ESTACIONES
Voy a cumplir mi sueño.
Viviré en el barrio Latino. Pude alquilar un pequeño estudio en la Rue de
Lyonnais a pocas cuadras de la Universidad de París, la antigua Sorbonne.
Investigué cada detalle del lugar de donde voy a residir. Cada café, cada
estación de subte, cada calle. Dos años de preparativos para lograr la beca. Mi vida tiene que
cambiar de rumbo. En Buenos Aires me siento sola con mis treinta años, sin
pareja ni hijos.
Parto feliz al imaginar mi
futuro como estudiante de literatura multen la ciudad de la luz y el amor. A
mitad de camino rumbo a Ezeiza me doy cuenta de que me falta el pasaporte.

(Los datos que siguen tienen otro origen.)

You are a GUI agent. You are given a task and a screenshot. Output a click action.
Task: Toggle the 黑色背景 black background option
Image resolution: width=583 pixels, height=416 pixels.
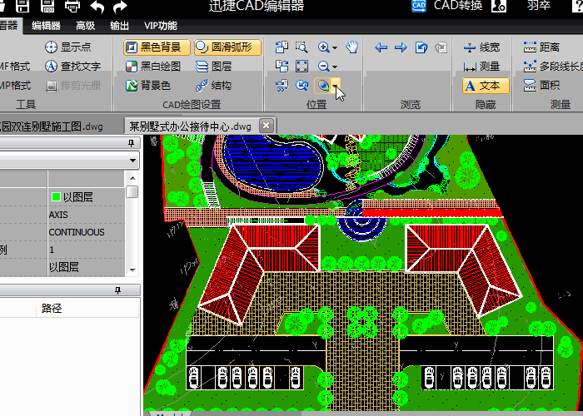157,47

Seguro lo dejé en casa de tanto mostrarlo ayer en la reunión de
despedida. Distraída de mí, le confieso al remisero, indicándole
que regrese. El día está lluvioso y la neblina típica de la autopista disminuye
la visibilidad. Bajo a los apurones con un aguacero tan grande que tengo que
sacar de mi mochila el colorido paraguas que me regalaron para el viaje. Al
abrirlo lo engancho en la puerta del auto y patino torpemente.

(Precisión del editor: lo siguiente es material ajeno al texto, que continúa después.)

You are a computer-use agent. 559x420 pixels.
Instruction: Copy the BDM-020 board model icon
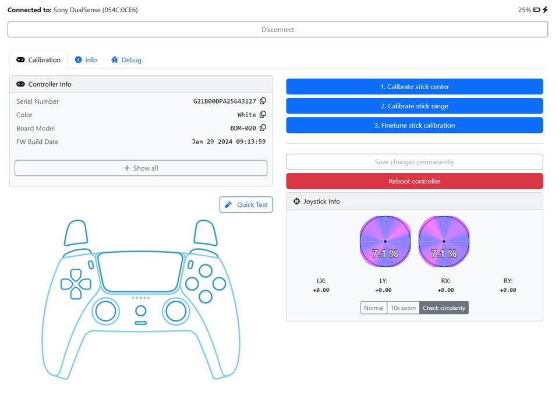263,128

Me siento fatigada por el largo viaje en
avión. Del aeropuerto Charles De Gaulle hasta los Jardines de Luxemburgo en el
barrio Latino solo median cincuenta minutos en tren para mi destino final. Leo
los carteles. Agüero, Pueyrredón, Pasteur, Callao. Me detengo en Callao a una
cuadra del colegio. Son las siete menos diez de la mañana. Tengo que entrar
puntualmente para la prueba de matemáticas. En cambio, retrocedo y tomo
nuevamente el tren. Me encuentro que se suceden Drancy, Le Bouget, Gare du
Nord. Finalmente, Luxemburgo, a pocas cuadras de mi departamento. Voy a la
feria y cargo mis vituallas y me arrastro como puedo hasta llegar. Qué dolor de
cabeza y zumbido de oídos. Dormir será lo mejor.
Después de desarmar las
valijas decido pasear por Le Village Royal, la calle techada con paraguas
multicolores. Vago entre esculturas gigantes y parasoles verdes amarillos,
rojos y celestes. Deambulo por este mundo casi surrealista hasta que decido anotarme
en las materias. Ese es mi propósito. No debería olvidarme,
pienso nuevamente. Me detengo en la esquina de Callao y Corrientes y veo
pasar alumnos con delantales blancos y otros con uniformes azules. Levanto la
mirada del itinerario marcado en la guía parisina y se me acerca el mozo del
café Saint Médard con un “laite” y un
“croissant” caliente. Me gusta esta mesita redonda en plena calle. Cruzando la fuente central
veo la frutería, la panadería, la quesería. Sus dueños están abriendo
tranquilos. De a poco se van abriendo
los negocios y se anima el espíritu del barrio multicultural. Musulmanes, latinos,
franceses, turistas de distintas nacionalidades. El bullicio de esta Torre de
Babel me confunde. Vuelvo a sentirme fatigada y no recuerdo muy bien los
sucesos del día. Siento una laguna mental.
Me despierto en una cama de terapia intermedia rodeada de mi familia. Me cuentan que el golpe contra el suelo fue tremendo. Todavía tengo síntomas alternados de somnolencia, confusión, pérdida de memoria y un intenso dolor de cabeza. Mamá me explica que tuve diez días con conmoción cerebral. También que en estado de confusión repetí una y otra vez como en una letanía, Sorbonne, libros, Callao, colegio, Le Village, paraguas, Saint Médard, café. Evoco esas palabras, pero no logro relacionarlas con mis recuerdos.